Elke vorm maakt zich los van zijn omgeving, komt zijn contravorm tegen, herkent en erkent hem! Beter is het eigenlijk niet te omschrijven.

Al bladerend in catalogi kwam ik tot de voorlopige conclusie dat een knipstijl gevormd kon worden door de tijd of het land waarin men leeft. Daarnaast door imitatie uit bewondering of veiligheid, inspiratie en het gebrek aan behoefte om te kijken hoe een ander werkt, gewoon omdat men zélf lekker bezig is. Van ontroerende perfectie vond ik enkele Oudhollandse knipsels. De kerk van Urk is een van mijn favorieten geworden! Joke en Jan Peter Verhave duiken bijna in elke Knip-Pers met een juweeltje op!

afb. 3, Frouke Goudman-Cupido

afb. 4, Ernst Oppliger

Uit Zwitserse catalogi haal ik standaardmotieven, die door de één veel beter en evenwichtiger worden uitgewerkt dan door de ander. Knipsels van koeien, die naar de bergweiden gaan, kennen veel varianten. Een van mijn favorieten is afbeelding 1 vanwege de prachtige grijswaarden naast de zwart-wit contrasten. De bijna strenge vormgeving sluit hier goed bij aan. Er is daar veel vraag naar traditionele knipsels dus de onderwerpen van de beroepsknippers liggen eigenlijk al vast. Af en toe worstelt iemand zich even los en maakt iets totaal anders. Maar traditioneel of niet, er is van beide soorten iets moois te maken!

De grote knipper van afbeelding 4 heeft, naar ik heb vernomen, zich laten inspireren door mijn kleine schaatsenrijdertje (afb. 3). Hij maakt er wel écht zijn eigen ding van, met een van zijn bijpassende lijsten.
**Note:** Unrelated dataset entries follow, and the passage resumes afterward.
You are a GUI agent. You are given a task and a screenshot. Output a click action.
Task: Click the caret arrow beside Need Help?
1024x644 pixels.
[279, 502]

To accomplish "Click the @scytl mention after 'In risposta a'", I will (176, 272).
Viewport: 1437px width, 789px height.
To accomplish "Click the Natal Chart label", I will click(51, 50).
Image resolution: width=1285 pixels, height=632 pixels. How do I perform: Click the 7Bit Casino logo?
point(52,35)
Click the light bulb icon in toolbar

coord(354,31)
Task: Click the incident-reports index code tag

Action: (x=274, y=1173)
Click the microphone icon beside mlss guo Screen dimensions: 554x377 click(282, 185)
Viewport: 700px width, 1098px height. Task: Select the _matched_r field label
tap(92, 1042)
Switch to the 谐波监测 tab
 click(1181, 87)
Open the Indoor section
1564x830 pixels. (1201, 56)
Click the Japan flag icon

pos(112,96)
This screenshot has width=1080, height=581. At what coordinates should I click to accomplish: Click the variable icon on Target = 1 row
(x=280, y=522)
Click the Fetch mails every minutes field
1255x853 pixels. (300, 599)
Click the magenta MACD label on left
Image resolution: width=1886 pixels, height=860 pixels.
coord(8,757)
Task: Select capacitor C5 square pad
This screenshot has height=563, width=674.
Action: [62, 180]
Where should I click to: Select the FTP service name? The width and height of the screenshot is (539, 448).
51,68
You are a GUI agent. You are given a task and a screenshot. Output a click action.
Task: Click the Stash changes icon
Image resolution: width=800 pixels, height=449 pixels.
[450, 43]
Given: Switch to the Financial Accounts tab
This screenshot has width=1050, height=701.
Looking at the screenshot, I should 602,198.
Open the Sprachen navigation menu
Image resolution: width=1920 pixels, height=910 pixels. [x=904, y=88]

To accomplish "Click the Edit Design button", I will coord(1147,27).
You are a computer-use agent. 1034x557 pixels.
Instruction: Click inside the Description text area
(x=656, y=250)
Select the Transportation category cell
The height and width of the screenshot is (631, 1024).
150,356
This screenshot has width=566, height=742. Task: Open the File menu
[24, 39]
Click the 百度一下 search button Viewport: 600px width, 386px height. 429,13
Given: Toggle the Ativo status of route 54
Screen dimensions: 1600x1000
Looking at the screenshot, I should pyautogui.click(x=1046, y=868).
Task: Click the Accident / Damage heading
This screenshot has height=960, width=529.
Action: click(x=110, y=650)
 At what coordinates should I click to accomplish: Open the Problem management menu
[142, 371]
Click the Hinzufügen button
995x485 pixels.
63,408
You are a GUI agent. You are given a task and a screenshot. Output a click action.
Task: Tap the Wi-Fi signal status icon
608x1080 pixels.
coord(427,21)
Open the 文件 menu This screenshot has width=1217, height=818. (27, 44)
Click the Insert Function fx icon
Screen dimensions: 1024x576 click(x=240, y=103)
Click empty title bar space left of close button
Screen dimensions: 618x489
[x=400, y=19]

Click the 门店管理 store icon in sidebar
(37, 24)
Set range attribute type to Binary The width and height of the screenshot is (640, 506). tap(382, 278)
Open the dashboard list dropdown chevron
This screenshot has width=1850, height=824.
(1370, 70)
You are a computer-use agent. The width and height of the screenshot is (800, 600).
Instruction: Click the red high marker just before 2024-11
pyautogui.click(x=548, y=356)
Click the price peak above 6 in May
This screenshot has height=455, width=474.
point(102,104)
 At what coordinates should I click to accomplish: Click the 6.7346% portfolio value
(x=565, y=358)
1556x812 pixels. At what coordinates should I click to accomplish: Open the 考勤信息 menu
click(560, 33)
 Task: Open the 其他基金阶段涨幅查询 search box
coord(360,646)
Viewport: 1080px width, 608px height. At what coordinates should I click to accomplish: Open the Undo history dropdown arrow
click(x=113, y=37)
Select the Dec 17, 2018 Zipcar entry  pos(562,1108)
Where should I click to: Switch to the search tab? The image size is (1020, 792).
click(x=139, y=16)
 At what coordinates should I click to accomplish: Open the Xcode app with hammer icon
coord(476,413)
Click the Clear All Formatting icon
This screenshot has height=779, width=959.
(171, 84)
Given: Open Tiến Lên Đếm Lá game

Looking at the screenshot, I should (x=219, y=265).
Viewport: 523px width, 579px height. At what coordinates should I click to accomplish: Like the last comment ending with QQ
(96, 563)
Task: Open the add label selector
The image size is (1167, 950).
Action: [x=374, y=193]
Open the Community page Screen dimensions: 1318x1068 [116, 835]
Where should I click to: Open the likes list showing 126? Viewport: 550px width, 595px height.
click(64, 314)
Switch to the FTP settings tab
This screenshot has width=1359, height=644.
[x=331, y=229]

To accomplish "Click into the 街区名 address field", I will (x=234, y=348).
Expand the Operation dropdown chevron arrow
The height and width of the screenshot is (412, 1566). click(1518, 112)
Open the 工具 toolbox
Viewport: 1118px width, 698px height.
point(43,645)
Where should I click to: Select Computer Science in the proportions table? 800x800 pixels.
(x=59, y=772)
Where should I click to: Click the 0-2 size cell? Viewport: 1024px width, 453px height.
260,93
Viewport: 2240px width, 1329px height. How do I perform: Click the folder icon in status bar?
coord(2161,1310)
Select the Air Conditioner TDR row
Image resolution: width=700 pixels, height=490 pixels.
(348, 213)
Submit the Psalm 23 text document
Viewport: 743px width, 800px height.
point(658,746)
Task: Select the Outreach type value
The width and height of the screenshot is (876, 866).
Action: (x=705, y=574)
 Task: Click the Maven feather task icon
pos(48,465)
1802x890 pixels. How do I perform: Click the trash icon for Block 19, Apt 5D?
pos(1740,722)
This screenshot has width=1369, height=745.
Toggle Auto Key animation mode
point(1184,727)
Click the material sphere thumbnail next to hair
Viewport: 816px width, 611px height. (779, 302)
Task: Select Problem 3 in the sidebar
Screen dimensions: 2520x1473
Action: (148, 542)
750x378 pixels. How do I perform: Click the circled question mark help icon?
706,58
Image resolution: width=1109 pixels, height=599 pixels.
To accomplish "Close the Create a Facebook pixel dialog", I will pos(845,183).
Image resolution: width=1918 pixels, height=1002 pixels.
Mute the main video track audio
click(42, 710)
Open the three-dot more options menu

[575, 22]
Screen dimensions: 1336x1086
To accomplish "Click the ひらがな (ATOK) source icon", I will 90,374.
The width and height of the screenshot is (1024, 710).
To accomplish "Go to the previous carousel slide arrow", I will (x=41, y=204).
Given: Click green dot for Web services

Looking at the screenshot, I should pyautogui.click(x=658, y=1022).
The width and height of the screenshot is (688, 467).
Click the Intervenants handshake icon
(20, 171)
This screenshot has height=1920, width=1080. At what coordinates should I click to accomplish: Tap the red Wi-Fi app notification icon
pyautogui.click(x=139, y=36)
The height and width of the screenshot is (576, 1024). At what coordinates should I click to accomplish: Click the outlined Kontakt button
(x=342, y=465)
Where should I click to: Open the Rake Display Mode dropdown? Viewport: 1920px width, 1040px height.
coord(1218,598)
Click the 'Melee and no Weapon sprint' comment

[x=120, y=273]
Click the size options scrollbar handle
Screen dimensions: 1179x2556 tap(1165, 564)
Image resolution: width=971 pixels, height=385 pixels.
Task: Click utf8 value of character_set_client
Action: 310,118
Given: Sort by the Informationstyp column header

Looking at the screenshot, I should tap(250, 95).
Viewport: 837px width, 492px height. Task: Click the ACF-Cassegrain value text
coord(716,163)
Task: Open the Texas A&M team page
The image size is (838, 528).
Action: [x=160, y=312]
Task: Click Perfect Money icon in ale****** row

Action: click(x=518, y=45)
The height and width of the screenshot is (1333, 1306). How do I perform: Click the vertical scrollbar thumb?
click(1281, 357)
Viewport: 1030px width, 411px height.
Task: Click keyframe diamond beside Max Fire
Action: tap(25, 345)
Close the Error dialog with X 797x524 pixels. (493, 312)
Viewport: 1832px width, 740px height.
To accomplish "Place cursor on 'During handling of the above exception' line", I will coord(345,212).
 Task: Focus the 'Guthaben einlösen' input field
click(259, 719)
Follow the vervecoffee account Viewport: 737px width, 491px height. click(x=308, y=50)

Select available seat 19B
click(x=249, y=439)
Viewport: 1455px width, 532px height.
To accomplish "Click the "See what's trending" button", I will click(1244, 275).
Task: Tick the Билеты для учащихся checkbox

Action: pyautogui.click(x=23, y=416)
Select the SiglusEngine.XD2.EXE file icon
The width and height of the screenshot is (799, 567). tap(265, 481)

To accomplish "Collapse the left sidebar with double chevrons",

Afb. 1. Peter Hutter, “Himmel über der Weide”. Uit: Katalog Erste Schweizerische Scherenschnitt Ausstellung.
Afb. 2. M.C. Escher, “De Ontmoeting”, 1944.
Afb. 3. Frouke Goudman, “Schaatsenrijdertje”.
Afb. 4. Ernst Oppliger, “Dr Glisinet” 1987, uit: Kultur Beilage der Kleine Bund, 6 feb. 1988.